D: Humans cannot be first-class parties to a superintelligence value handshake

S: (I'm not literate enough to interpret the scriptures here); [Zvi (a): To take a first non-technical shot at #9: Superintelligent computer programs are code, so they can see each others’ code and provably modify their own code, in order to reliably coordinate actions and agree on a joint prioritization of values and division of resources. Humans can’t do this, risking us being left out.]

D: Humanlike minds/goals are not necessarily safe

S: It might be contingent that humans don't cause destruction around them. It might be feasible to build minds with human capabilities that would do so.

D: Someone else will deploy unsafe superintelligence first (possibly by stealing it from you)

S: Avoiding human extinction will require a certain velocity in execution OR a global governance regime which prevents any race between different actors building their own AGIs. Otherwise, unsafe actors always pose the risk to deploy unsafe superintelligence first (possibly by stealing it from safe actors).

D: Unsafe superintelligence in a box might figure out what’s going on and find a way to exfiltrate itself by steganography and spearphishing

S: Even if contained with very advanced measures, a superintelligent mind might be able to communicate with the external world in ways that are not understandable to humans (i.e. steganography) and advanced manipulative techniques.

D: We are ethically obligated to propose pivotal processes that are as close as possible to fair Pareto improvements for all citizens, both by their own lights and from a depersonalized well-being perspective. (Eliezer may disagree with this one)

S: There is a moral obligation to do a pivotal process (i.e. an action which prevents any rogue actor from building a misaligned AGI) which is as close as possible from good & fair for everyone.
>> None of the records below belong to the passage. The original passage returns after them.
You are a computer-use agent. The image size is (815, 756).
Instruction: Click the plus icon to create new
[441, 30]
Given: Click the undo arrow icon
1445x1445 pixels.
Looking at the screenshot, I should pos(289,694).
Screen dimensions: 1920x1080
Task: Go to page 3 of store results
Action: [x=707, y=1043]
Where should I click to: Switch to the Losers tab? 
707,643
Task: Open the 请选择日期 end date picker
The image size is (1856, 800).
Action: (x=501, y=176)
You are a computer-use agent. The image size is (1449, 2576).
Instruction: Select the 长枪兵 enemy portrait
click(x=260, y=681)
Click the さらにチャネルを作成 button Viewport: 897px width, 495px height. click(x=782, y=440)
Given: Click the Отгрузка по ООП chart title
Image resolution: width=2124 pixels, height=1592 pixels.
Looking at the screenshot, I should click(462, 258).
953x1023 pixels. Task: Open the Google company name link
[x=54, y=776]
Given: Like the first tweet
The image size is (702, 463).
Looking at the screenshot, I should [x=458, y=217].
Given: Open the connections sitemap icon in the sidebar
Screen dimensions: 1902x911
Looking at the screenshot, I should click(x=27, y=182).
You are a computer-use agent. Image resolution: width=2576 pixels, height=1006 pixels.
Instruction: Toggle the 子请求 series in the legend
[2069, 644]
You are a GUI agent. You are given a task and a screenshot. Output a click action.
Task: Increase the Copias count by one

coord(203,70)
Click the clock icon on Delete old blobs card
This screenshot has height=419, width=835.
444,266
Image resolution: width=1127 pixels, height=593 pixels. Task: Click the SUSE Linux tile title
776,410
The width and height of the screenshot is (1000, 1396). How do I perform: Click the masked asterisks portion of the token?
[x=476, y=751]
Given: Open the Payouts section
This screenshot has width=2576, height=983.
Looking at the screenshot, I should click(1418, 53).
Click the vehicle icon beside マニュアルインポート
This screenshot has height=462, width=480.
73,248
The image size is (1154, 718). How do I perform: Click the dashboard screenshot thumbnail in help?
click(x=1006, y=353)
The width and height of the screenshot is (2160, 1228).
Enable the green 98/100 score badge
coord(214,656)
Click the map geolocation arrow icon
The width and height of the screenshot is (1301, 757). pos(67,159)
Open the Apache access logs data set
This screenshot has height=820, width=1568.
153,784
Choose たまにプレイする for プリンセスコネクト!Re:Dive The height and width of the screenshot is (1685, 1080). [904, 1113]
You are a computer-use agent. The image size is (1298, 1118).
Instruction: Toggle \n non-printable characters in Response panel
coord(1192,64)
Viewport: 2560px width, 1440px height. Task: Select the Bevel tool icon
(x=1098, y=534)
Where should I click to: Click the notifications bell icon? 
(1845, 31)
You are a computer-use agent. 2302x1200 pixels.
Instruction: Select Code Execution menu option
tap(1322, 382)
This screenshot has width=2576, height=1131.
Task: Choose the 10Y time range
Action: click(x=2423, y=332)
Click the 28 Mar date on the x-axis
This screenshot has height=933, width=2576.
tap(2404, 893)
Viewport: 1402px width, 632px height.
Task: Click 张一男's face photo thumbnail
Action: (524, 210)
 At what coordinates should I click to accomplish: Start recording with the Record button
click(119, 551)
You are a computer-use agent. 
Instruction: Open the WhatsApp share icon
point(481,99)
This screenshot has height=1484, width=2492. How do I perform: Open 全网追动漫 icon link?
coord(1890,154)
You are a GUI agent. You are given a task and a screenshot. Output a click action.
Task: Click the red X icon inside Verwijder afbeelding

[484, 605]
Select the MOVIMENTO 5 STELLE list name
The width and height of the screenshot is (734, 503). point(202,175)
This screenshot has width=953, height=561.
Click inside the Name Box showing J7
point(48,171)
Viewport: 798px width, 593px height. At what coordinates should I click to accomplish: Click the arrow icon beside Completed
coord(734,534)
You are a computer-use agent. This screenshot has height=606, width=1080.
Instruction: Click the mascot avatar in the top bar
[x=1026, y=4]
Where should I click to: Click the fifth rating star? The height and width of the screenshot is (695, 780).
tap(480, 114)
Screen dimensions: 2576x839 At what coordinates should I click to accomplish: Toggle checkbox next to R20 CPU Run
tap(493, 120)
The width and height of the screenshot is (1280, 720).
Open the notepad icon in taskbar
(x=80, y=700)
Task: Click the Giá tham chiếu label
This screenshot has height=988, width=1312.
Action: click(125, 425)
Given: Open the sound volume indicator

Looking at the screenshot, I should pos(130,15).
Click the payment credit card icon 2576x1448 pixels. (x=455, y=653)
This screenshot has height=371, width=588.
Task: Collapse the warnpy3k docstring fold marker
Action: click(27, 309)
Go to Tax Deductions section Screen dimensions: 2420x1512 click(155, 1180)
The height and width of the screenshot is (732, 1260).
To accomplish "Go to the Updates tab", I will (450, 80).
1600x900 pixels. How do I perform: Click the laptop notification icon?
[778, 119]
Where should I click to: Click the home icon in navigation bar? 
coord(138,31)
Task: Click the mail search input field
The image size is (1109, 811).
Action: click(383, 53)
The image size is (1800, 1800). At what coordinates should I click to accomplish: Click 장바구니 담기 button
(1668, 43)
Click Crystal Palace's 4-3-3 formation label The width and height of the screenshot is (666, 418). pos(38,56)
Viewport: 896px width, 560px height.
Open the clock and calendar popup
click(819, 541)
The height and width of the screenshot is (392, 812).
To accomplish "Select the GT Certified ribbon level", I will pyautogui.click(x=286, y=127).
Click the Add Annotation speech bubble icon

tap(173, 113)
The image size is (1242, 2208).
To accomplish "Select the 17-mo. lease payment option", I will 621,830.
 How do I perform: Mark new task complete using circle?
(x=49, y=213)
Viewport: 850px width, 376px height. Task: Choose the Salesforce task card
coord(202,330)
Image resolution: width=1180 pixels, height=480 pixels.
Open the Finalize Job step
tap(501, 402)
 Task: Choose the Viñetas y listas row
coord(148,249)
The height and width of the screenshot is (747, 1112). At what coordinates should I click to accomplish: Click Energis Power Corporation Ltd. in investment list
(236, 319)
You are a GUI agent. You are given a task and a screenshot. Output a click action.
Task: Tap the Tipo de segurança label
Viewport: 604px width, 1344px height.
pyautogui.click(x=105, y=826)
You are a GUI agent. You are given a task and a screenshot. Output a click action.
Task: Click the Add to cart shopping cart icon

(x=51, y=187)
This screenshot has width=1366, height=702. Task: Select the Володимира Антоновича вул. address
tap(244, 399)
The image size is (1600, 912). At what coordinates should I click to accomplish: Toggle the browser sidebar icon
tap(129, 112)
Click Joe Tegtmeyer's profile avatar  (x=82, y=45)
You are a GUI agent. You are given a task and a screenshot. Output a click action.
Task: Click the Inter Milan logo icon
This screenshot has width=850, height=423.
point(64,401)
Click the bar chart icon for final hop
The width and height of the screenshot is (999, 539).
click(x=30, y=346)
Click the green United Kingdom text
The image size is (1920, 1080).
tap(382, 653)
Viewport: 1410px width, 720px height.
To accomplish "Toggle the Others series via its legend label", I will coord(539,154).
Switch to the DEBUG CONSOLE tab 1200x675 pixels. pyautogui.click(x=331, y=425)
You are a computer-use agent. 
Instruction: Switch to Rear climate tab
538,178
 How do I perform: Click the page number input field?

Examples of such processes could be: (i) enforce a perfect monitoring of high-end compute in a way which prevents people from building unaligned AGI; (ii) make huge amounts of money and buy all the competitors that are less safety conscious to prevent them from building an unaligned AGI.



Zvi distills further, down to five core problems (a):

1) We don’t know how to determine what an AGI’s goals or values would be.

2) We don’t know what goals or values would result in good outcomes if given to an AGI, and once chosen we won’t know how to change them.

3) Things that are smarter than you will outsmart you in ways you don’t anticipate, and the world they create won’t have a meaningful or productive place for us.

4) Coordination is hard, competition and competitive pressures are ever-present.

5) Getting out of the danger zone requires capabilities from the danger zone.